A Train to Moscow(31)







ACT 2

MOSCOW





18


Sasha does not see her name on the admitted list at the Vakhtangov Drama School, and everything inside her begins to loosen and dissolve, her legs refusing to support her weight. She leans against the wall and breathes in and out, as her drama club leader has taught them, to keep upright, to keep thinking, to keep going on, but tears are already rising in her throat, choking her and drowning any protest to this hideous injustice. What does she do now? The question, like a hammer, strikes against her skull, reverberating with all the shameful and appalling answers. Will she now have to trudge back to Ivanovo, humiliated and defeated, just as her mother and grandfather hoped, the word talentless tattooed onto her forehead?

Sasha takes a deep breath and turns back to the two pages with twenty-five typed names clipped to the board. Her vision is blurry, but she stiffens her back and focuses on the middle part of the list, between the Ls and the Ns, where her name should be, willing with every fiber inside her to coax it out of nothingness and force it onto the page of the admitted. Then she closes her eyes and exhales. When she looks again, her name is on the list, between the Ls and the Ns. She screws her eyes shut again and presses her palms over her face in an effort to test the reality she seems to have warped, but every time she looks back, her name is still there, among the twenty-four others. Why didn’t she see it right away? A temporary blindness, most likely, the product of anxiety, a few nauseating minutes of stomach-churning dread.

She runs to the post office and sends a telegram to Ivanovo. At ten kopecks a word, she must be brief: “Accepted,” she writes. “Kisses. Sasha.” She imagines her mother’s face when she receives it. At first, her mother may feel angry to read the judgment that instantly shatters her plans for Sasha and legitimizes such an unworthy profession as acting. But at the same time, Sasha knows, her mother won’t be able to deny feeling something that resembles pride. For a minute, as her mother stares at the words of the telegram, Sasha imagines the anger and the pride bumping against each other, with pride, at least in her mind, unexpectedly taking the upper hand.
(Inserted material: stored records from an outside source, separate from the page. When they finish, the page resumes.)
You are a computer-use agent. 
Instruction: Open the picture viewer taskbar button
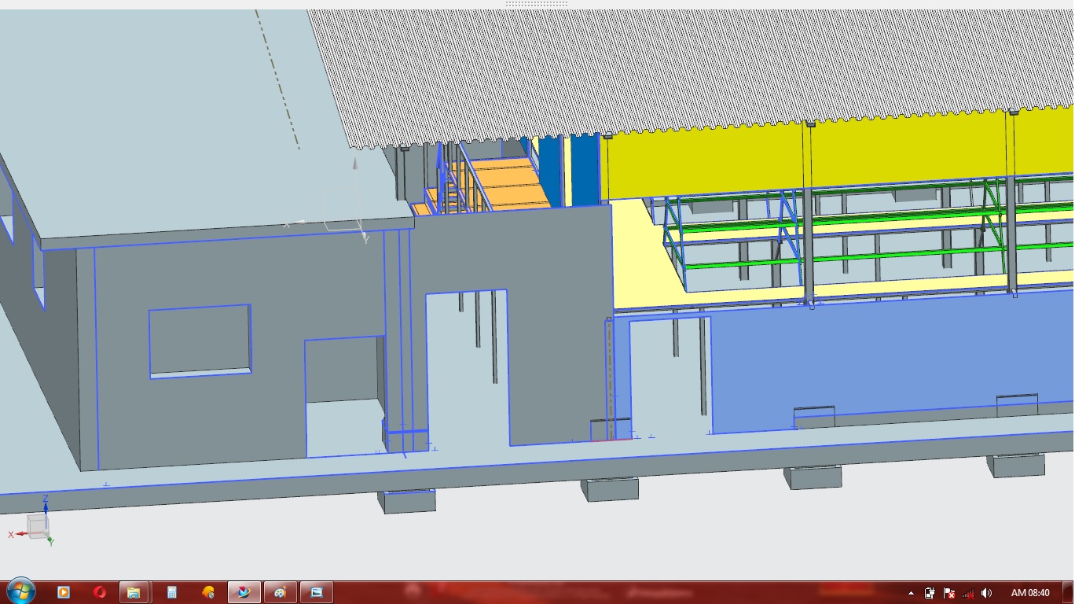tap(317, 592)
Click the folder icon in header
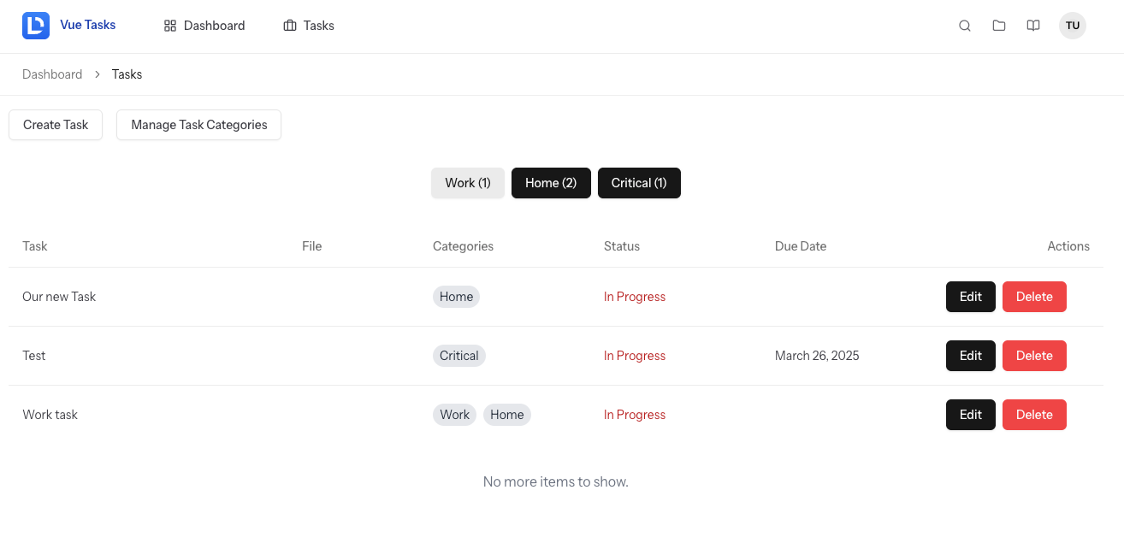 pos(999,26)
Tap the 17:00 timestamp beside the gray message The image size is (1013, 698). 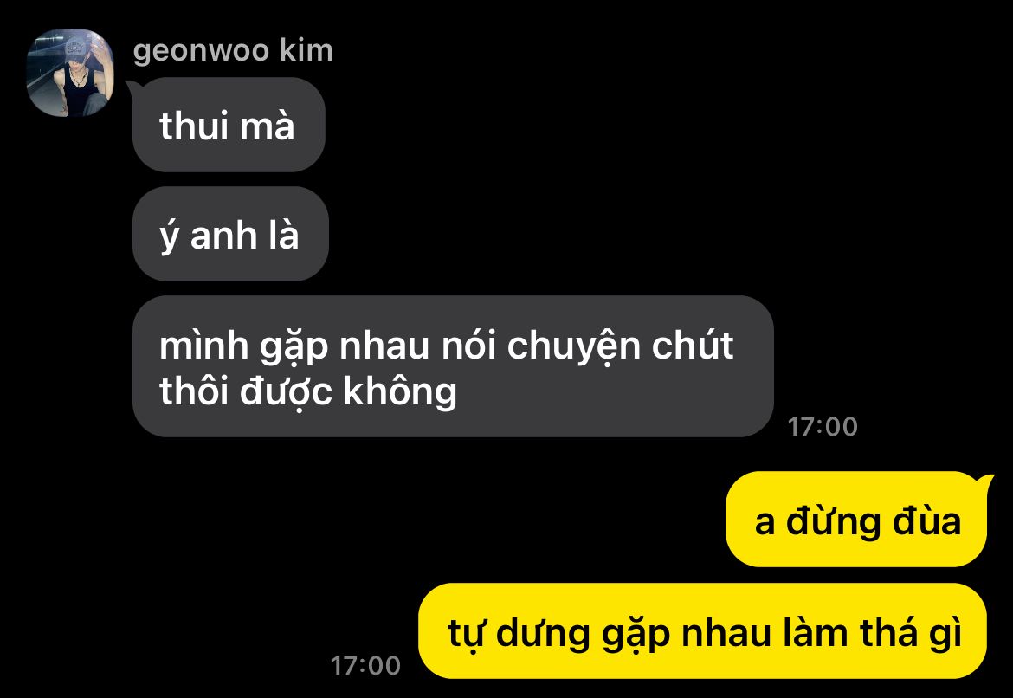(823, 427)
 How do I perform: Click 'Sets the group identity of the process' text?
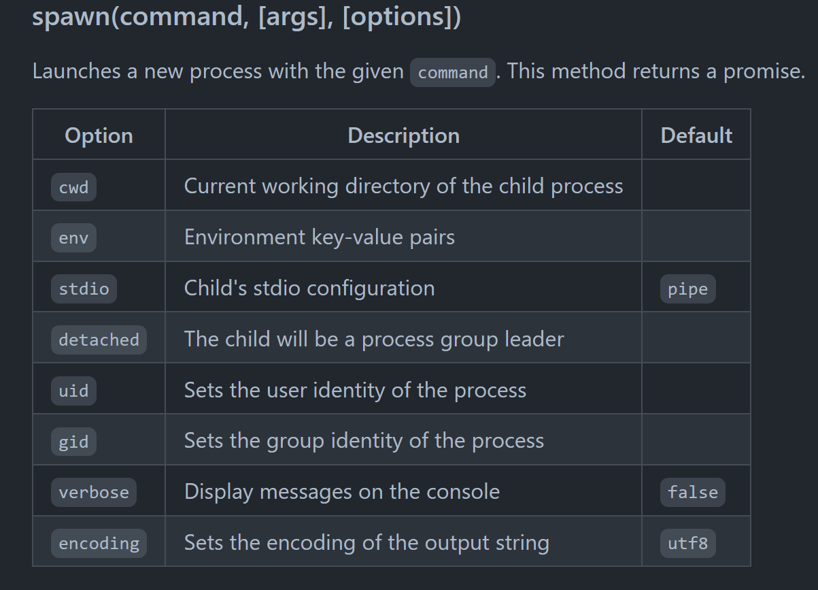[364, 440]
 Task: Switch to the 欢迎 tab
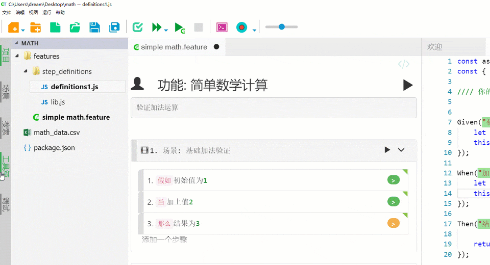pyautogui.click(x=434, y=47)
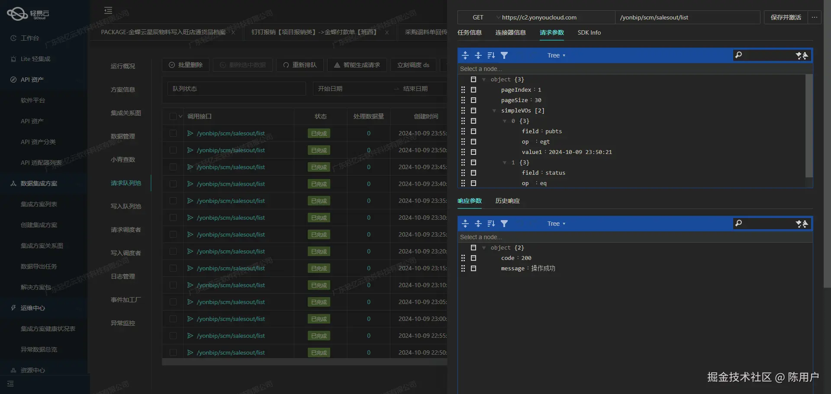Collapse the simpleVOs node in the request tree
This screenshot has height=394, width=831.
click(x=494, y=111)
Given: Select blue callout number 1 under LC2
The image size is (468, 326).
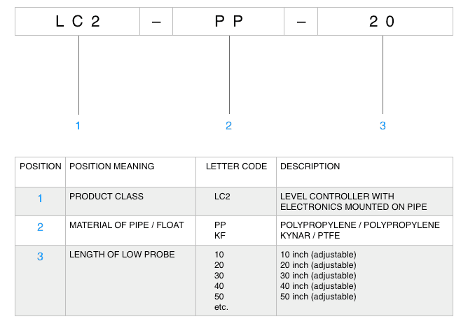Looking at the screenshot, I should pyautogui.click(x=78, y=126).
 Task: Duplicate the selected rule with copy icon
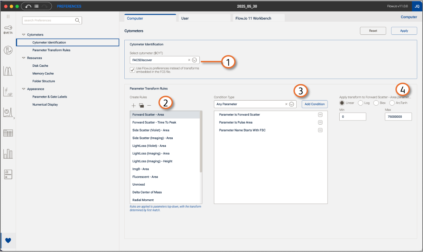point(141,105)
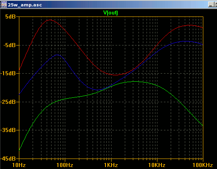The width and height of the screenshot is (217, 169).
Task: Click the red trace's low-frequency peak
Action: pyautogui.click(x=50, y=20)
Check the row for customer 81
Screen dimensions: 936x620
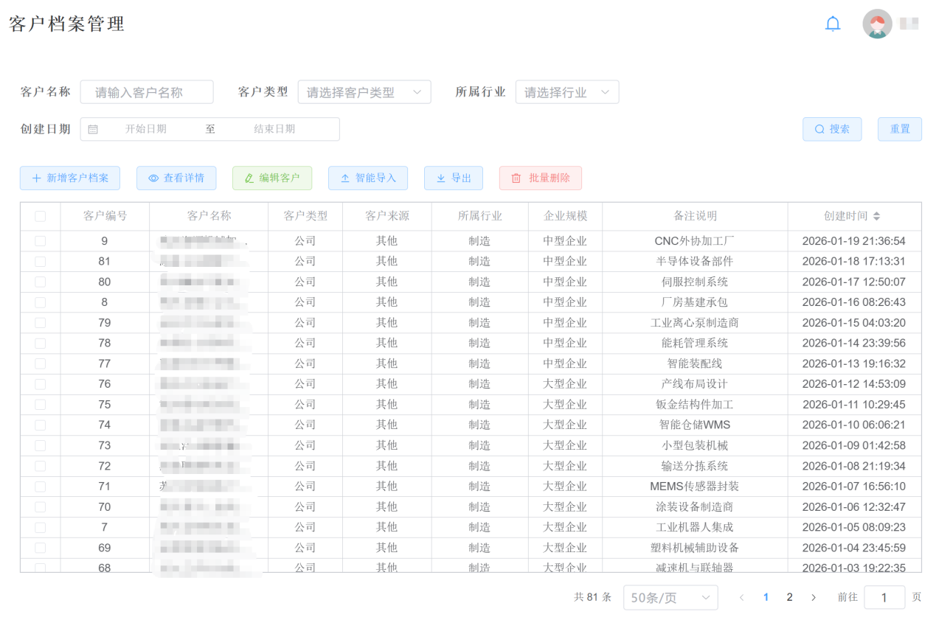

She knows that Grandma will smile and Grandpa will glare. She knows that Grandma will busy herself in the kitchen, smiling furtively as she rolls the dough for pirozhki, while Grandpa will storm out into the yard and furiously start pulling dandelions out of a bed full of blooming strawberries. Sasha sees her telegram spreading the word to their street, to their neighbors in the other half of the house, as they munch on the news that the girl who used to run barefoot around the yard chasing chickens is now in the country’s capital, just steps from Red Square, learning to become an actress.

She sees Andrei, or maybe she doesn’t see Andrei. He is elusive: what he says does not always match what is reflected in his eyes or what may be brewing in his heart. She knows how badly she has hurt him, but instead of brooding, she also knows she must focus on the enormity of the task before her. It is only by an act of sheer will that she can push aside, albeit temporarily, the guilt that presses on her heart.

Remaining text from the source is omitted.